Mulholland Drive : Cannes 2001, par Serge Kaganski

Critique parue dans Les Inrockuptibles, numéro 291, du 22 au 28 mai 2001.

 

Waow ! Qu'est?ce que c'est que ce truc! ? ! Un croisement dément entre La Quatrième dimension et En Quatrième vitesse ? Une version du Magicien d'Oz sous acide et cocaïne ? Sunset Boulevard revu par l'érotisme troublant d'Hitchcock ? Les Femmes préfèrent les blondes ? Blue velvet + Twin Peaks + Lost Highway à la puissance 3 ? A l'heure où ces lignes sont écrites, c'est en tout cas le plus beau choc du Festival, et si Sailor & Lula avait en son temps décroché la Palme d'or, Mulholland Drive mérite alors une Palme de platine.

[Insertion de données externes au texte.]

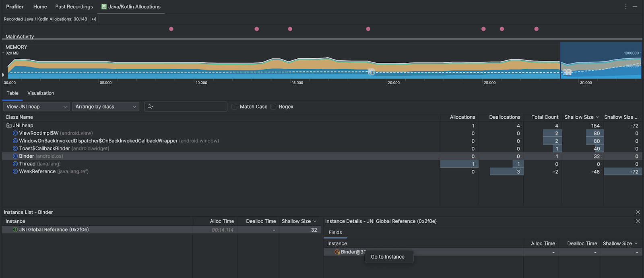Close the Instance List - Binder panel
Screen dimensions: 644x278
click(638, 212)
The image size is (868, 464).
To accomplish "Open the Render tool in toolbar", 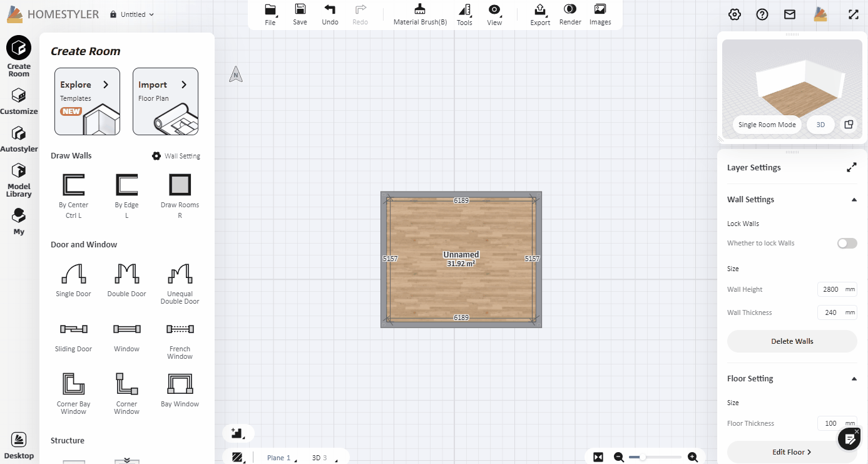I will pyautogui.click(x=570, y=14).
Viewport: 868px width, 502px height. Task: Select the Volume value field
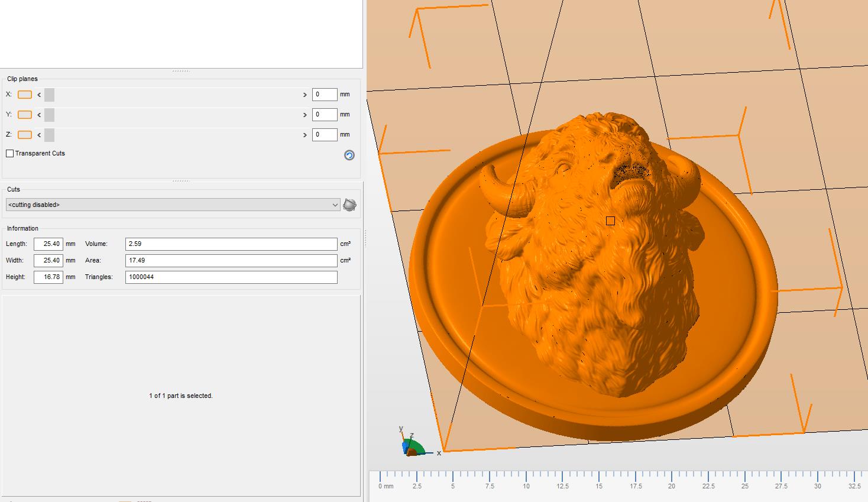(x=231, y=244)
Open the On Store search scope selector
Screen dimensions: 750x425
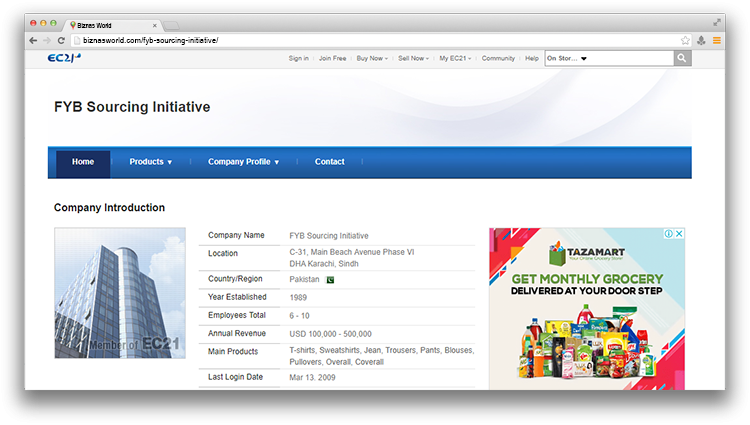(x=567, y=59)
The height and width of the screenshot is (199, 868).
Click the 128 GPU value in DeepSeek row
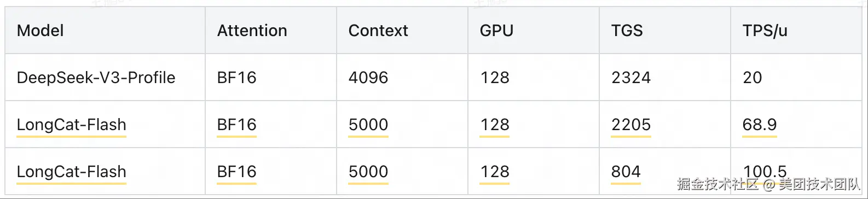[495, 78]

Comment résumer une histoire pas racontable, décrire la puissance de mystère des plans inventés ici par Lynch, et faire passer par les mots l'insondable érotisme de ses cadrages, la fluidité sensuelle de ses enchaînements ou la brutalité cut de ses changements de mood ? Tout commence par un twist, tableau fifties dont les couleurs chatoyantes sont mêlées à des ombres chinoises, plan Technicolor soudain contaminé par un nuage blanc qui envahit le cadre comme une tumeur. Puis une limousine glisse dans la nuit soyeuse d'Hollywood, sur Mulholland Drive, ce boulevard des nantis qui serpente au sommet des collines. Crash! De l'accident, une plantureuse brune, croisement de Jane Russell et de Rita Hayworth, s'extrait en rampant. Elle se réfugie dans l'appartement de Betty, une blonde de l'Ontario, innocente et fraîche, qui débarque à Hollywood pour essayer de devenir movie-star. Parallèlement, un tournage de film est interrompu suite à un conflit entre le jeune réalisateur branché et les producteurs sur le choix de l'actrice principale. Et puis, il y a ce client de la cafétéria Winkie qui fait un cauchemar épouvantable...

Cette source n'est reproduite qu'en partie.